> What you will do: Please extract each line of the records below that contains the word "size".

> Records taken from a pointing dataset:
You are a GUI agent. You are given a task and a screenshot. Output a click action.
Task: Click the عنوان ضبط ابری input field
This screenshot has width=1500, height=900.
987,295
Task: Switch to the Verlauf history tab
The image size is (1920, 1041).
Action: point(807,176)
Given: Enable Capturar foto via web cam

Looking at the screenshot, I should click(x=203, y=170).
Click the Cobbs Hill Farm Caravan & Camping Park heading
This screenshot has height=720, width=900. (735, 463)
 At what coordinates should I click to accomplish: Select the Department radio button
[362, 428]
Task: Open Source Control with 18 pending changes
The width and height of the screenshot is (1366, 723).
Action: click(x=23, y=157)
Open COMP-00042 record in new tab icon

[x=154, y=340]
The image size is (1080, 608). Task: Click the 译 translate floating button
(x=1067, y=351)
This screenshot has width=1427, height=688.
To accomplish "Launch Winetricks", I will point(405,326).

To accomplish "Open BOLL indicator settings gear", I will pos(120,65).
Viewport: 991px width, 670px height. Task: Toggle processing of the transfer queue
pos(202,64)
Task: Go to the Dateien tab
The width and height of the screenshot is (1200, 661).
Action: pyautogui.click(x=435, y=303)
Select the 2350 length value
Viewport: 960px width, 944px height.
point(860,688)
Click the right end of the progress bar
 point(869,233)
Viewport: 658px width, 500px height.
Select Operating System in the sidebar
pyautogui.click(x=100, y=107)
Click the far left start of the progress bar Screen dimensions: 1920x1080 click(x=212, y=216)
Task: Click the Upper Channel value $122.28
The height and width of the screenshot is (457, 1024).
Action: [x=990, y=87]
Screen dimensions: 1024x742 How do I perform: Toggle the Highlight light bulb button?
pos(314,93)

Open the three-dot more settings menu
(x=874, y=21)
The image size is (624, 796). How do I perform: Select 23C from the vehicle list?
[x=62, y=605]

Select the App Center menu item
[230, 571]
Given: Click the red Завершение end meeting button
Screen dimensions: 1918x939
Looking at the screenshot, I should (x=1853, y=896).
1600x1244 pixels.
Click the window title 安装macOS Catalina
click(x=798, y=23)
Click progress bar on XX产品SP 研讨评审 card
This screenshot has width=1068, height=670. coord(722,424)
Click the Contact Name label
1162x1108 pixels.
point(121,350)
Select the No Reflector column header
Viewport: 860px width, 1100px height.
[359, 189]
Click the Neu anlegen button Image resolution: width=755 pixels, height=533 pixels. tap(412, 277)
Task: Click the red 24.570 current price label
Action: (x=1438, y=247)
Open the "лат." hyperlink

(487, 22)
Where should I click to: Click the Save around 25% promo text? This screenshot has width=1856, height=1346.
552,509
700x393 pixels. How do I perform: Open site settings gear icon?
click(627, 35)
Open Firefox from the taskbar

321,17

> Complete output:
The image size is (1920, 1041).
The image size is (1080, 608). Task: Click the 译 translate floating button
The image size is (624, 796). How do I perform: Select 23C from the vehicle list?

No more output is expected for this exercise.